R – Stat Frequency distribution example

Here’s an example in R – Stat you can use to produce a frequency distribution range broken into intervals of 10.

> y
[1] 74 73 71 55 91 68 93 37 78 57 65 58 83 65 72 88 85 73 97 73 75 75 62 41 68
[26] 62 78 83 63 81 56 65 67 81 95 76 81 53 57 67 82 43 69 62 31 87 78 41 98 73

*** I created a column array y with the data values.

> range(y)
[1] 31 98

*** Range outputs the range of values which is [31,98].  31 is the minimum value in the range and 98 is the maximum value in the range.

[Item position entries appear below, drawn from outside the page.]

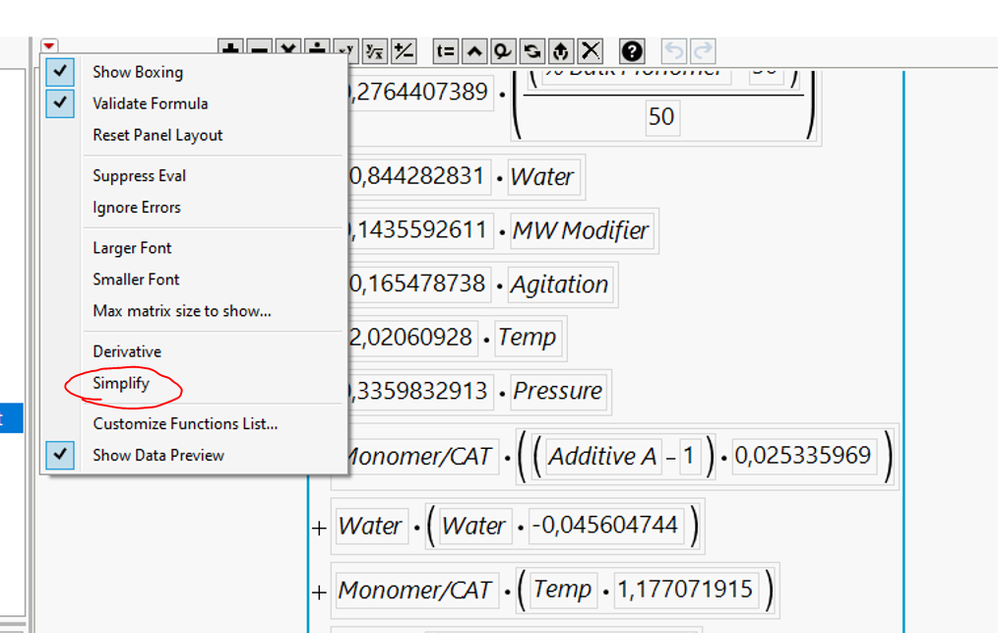Click the 't=' toolbar button
The image size is (998, 633).
(x=446, y=51)
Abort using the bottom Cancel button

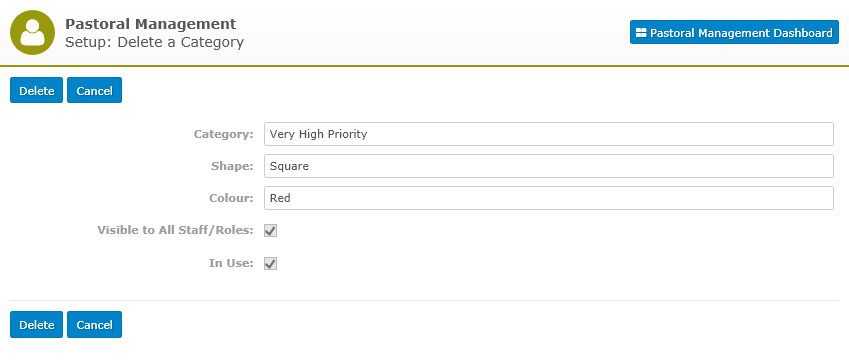coord(94,324)
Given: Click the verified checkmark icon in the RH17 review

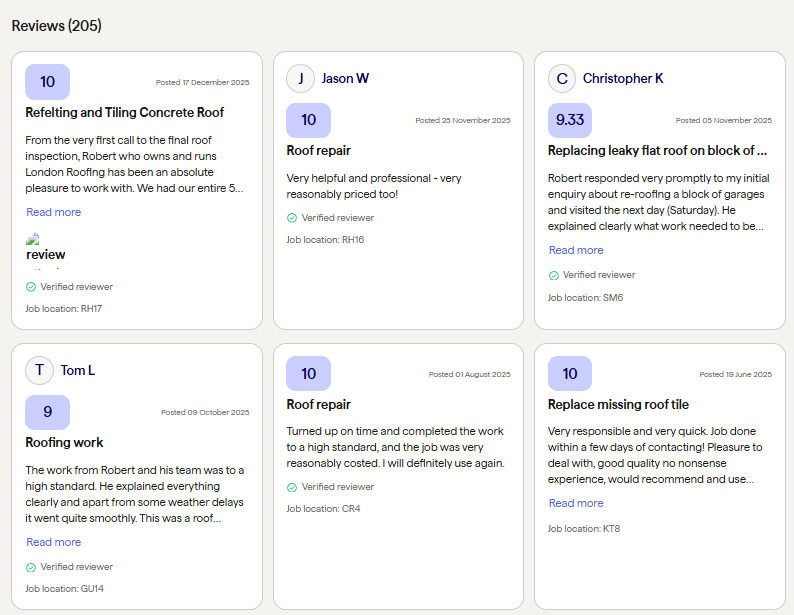Looking at the screenshot, I should click(x=31, y=287).
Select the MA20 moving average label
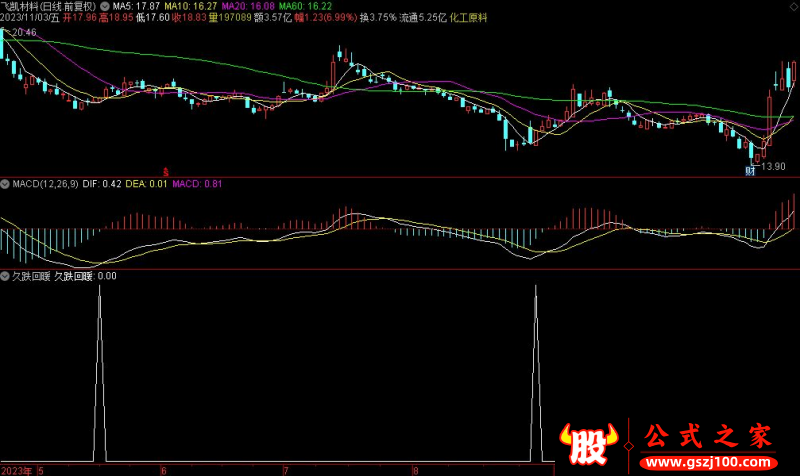 [x=248, y=7]
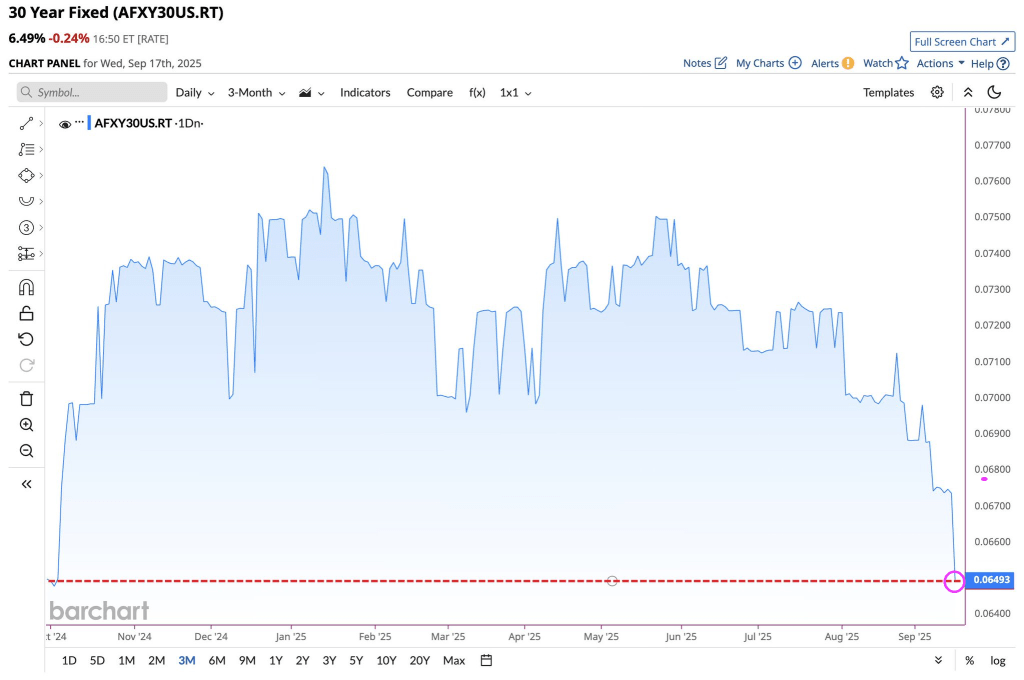
Task: Open the calendar date range picker
Action: point(486,660)
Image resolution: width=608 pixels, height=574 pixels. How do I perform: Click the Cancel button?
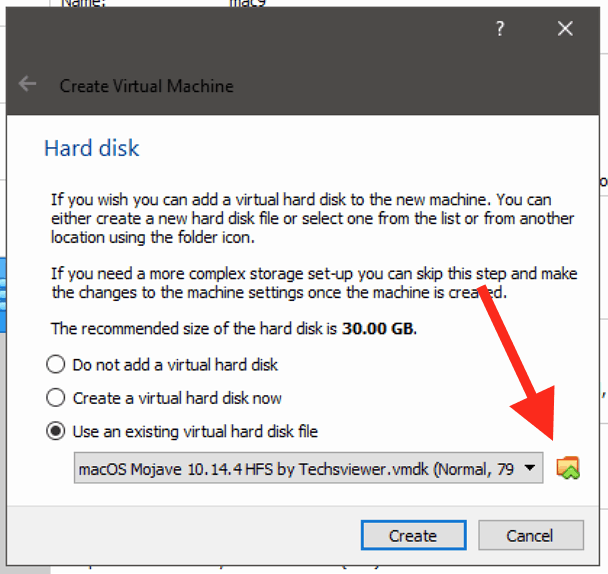click(x=529, y=535)
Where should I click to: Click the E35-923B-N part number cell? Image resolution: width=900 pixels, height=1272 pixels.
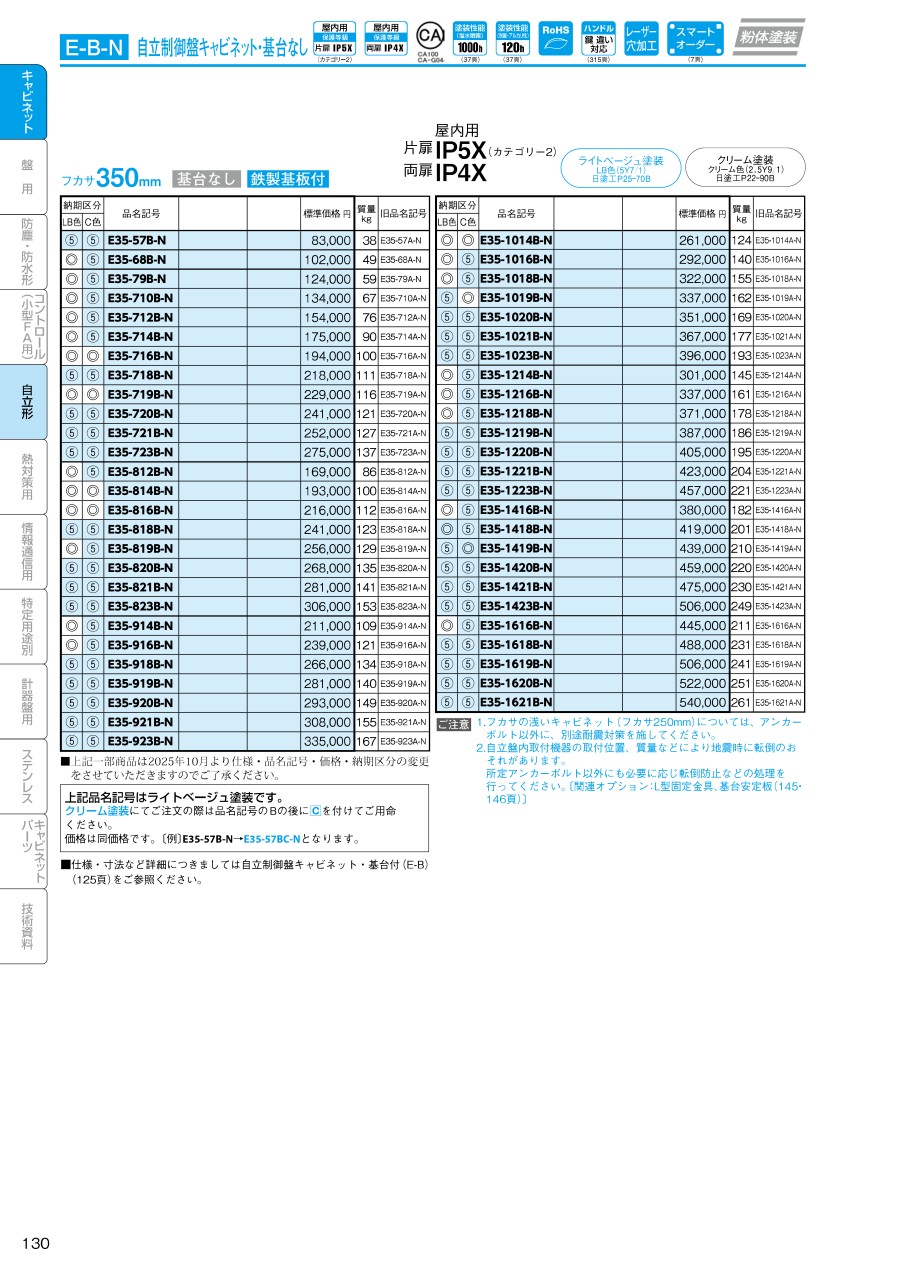pos(141,741)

> breaks = seq(30,100,by=10)

*** You can then use the breaks command to break the data into intervals of 10 beginning at 30 and ending at 100.  So the intervals are [30,40) [40,50) ….[90,100)

> breaks
[1]  30  40  50  60  70  80  90 100

*** Outputs the break intervals beginning at 30.

> y.cut = cut(y,breaks,right=FALSE)

*** The data is classified using the cut function into the break point intervals “breaks” and intervals are closed to the left and open on the right, therefore right=FALSE.

> y.freq = table(y.cut)

*** calculates the frequency of y in each interval using table function.

> y.freq

y.cut
[30,40)  [40,50)  [50,60)  [60,70)  [70,80)  [80,90) [90,100)
2        3        6       12       13        9        5

*** outputs the table, displaying this break intervals and the frequency of the y range of values for each interval. e.g. There are 2 values that fall in the range of [30 to 40) but less than 40.

> cbind(y.freq)

*** outputs the frequency distribution in a column format.

y.freq
[30,40)       2
[40,50)       3
[50,60)       6
[60,70)      12
[70,80)      13
[80,90)       9
[90,100)      5

> barplot(y.freq,ylim=c(0,15))

frequency bar plot

A barplot showing the frequency distribution of values at each interval of 10 beginning at 30 and ending at 100.  The y-axis is from 0 to 15.